| Exercise |
Show every line of the data below that includes the word "beside".

| Input data |

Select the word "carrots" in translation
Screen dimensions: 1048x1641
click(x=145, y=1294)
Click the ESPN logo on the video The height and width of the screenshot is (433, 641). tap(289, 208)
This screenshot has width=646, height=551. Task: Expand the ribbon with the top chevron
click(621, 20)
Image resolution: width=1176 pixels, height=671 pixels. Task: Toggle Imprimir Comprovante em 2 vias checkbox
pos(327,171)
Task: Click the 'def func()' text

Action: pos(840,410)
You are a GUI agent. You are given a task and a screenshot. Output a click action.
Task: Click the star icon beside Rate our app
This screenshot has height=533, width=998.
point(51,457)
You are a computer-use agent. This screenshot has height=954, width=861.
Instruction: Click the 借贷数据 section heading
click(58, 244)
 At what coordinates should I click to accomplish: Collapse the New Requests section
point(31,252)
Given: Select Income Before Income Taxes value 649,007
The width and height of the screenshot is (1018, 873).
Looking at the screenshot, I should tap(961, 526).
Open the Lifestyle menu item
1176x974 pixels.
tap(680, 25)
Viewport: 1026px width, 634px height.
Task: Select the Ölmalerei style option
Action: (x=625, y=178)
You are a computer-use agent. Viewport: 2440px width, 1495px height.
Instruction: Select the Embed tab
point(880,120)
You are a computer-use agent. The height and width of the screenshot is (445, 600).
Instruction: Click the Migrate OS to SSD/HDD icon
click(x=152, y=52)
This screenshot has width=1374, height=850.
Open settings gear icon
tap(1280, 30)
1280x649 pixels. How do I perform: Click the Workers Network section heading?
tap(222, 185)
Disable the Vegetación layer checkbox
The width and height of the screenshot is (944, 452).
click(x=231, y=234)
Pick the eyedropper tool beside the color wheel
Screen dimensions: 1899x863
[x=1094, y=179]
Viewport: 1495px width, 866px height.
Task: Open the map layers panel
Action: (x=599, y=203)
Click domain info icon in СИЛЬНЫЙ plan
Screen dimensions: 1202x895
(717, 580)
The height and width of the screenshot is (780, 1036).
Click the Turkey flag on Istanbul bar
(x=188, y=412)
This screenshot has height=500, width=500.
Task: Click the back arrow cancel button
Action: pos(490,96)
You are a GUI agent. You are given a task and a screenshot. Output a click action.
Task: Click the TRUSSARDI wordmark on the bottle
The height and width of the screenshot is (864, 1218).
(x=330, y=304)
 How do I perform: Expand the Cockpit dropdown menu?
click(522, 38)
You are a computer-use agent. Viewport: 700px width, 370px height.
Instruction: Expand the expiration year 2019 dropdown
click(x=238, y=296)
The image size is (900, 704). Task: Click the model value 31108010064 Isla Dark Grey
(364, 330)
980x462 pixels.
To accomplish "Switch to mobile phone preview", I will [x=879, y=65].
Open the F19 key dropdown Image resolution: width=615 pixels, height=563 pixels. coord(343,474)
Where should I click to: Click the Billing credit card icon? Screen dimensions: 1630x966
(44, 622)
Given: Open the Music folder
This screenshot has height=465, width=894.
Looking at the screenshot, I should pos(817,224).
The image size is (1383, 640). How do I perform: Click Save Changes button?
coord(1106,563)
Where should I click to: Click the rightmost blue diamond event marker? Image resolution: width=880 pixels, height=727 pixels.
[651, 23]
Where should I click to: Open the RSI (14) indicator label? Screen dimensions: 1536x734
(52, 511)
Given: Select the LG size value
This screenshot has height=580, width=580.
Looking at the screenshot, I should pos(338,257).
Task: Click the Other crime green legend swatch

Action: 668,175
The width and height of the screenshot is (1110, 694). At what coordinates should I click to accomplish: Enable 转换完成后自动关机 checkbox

| Answer to the exercise |
Task: Click the star icon beside Rate our app
Pick the eyedropper tool beside the color wheel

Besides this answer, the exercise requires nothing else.